— EXERCISE OBJECTIVE —
State how many lines in the data below contain the string "coordinates", with letter case taken into account. Give only the number.

— RECORDS FOR THE TASK —
+++
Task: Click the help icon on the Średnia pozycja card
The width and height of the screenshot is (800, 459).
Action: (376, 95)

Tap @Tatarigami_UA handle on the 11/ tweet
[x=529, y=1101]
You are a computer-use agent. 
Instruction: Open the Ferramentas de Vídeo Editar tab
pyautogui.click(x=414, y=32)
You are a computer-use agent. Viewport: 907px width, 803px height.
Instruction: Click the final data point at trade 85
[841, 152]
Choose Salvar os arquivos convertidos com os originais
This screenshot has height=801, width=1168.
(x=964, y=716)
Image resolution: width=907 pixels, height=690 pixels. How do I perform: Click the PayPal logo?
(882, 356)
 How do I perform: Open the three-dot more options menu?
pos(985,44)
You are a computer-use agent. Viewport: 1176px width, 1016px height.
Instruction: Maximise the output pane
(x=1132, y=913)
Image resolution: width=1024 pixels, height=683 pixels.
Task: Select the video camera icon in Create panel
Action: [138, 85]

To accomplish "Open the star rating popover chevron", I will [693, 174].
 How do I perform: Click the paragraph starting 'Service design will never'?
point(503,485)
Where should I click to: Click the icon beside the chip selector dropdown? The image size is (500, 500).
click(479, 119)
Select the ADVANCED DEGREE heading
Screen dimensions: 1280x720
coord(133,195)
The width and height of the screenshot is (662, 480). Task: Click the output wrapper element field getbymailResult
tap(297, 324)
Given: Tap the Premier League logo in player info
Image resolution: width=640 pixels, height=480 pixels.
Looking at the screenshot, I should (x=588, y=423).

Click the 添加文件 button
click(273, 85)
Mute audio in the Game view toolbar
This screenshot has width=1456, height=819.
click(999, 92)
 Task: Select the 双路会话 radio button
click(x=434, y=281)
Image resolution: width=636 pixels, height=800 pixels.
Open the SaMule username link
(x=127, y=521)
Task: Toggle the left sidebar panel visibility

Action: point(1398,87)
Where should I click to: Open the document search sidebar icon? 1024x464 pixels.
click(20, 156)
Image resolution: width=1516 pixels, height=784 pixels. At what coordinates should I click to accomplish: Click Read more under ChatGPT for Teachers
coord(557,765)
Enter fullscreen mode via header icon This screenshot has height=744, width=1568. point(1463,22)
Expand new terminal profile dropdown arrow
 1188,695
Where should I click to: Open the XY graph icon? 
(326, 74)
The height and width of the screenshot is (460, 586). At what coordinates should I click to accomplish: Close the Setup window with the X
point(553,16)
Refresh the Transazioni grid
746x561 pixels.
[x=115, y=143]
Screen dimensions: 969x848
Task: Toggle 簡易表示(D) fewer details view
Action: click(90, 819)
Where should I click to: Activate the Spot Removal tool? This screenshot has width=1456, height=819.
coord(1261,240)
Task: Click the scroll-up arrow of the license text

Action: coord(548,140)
+++
— RESPONSE FOR THIS EXERCISE —
2